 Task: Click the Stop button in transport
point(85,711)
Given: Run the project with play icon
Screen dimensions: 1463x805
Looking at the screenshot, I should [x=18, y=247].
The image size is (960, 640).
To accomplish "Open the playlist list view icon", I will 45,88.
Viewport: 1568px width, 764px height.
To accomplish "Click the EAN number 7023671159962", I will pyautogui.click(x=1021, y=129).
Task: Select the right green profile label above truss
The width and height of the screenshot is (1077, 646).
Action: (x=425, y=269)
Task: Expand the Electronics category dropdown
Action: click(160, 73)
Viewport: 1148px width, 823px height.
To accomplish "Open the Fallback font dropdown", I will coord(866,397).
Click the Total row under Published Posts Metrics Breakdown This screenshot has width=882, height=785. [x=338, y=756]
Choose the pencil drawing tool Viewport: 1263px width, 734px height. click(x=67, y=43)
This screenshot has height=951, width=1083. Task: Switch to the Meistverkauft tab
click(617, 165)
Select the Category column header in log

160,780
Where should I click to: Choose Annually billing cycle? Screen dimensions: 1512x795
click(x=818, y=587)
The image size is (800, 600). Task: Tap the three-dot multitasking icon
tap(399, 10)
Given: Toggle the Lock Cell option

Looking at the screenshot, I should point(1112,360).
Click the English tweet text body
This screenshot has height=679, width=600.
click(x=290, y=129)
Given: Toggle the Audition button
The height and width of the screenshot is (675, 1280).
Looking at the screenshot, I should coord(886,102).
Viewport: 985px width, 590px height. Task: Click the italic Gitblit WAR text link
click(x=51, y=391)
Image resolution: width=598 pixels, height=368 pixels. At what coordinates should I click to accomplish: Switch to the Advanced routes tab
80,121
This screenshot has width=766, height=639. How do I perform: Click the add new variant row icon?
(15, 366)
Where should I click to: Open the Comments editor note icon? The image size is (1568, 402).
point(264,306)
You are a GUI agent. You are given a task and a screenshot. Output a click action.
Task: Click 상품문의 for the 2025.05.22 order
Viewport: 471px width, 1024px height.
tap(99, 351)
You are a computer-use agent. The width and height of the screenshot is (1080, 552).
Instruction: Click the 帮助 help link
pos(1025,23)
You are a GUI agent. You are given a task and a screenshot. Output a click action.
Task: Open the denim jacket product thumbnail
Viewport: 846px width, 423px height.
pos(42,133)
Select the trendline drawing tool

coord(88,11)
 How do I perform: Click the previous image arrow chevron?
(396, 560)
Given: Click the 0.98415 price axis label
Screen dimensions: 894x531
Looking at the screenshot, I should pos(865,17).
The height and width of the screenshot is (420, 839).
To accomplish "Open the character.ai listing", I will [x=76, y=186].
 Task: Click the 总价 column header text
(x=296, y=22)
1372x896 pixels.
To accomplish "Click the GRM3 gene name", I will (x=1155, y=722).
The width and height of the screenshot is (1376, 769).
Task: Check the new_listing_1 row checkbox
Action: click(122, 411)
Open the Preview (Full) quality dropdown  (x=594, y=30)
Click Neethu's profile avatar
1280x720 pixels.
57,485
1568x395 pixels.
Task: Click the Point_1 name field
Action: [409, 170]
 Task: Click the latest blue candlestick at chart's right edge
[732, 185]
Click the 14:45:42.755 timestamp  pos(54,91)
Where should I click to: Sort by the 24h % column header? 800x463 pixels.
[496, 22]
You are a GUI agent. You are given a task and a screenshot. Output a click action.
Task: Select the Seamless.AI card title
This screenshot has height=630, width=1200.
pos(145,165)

▶ _WHAT IS EXPECTED_
Give back, word for word, the lines from the one with "Where should I click to: Sort" through the last line of the entries, both included, and no other line.

▶ _RESPONSE AREA_
Where should I click to: Sort by the 24h % column header? 800x463 pixels.
[496, 22]
You are a GUI agent. You are given a task and a screenshot. Output a click action.
Task: Select the Seamless.AI card title
This screenshot has height=630, width=1200.
pos(145,165)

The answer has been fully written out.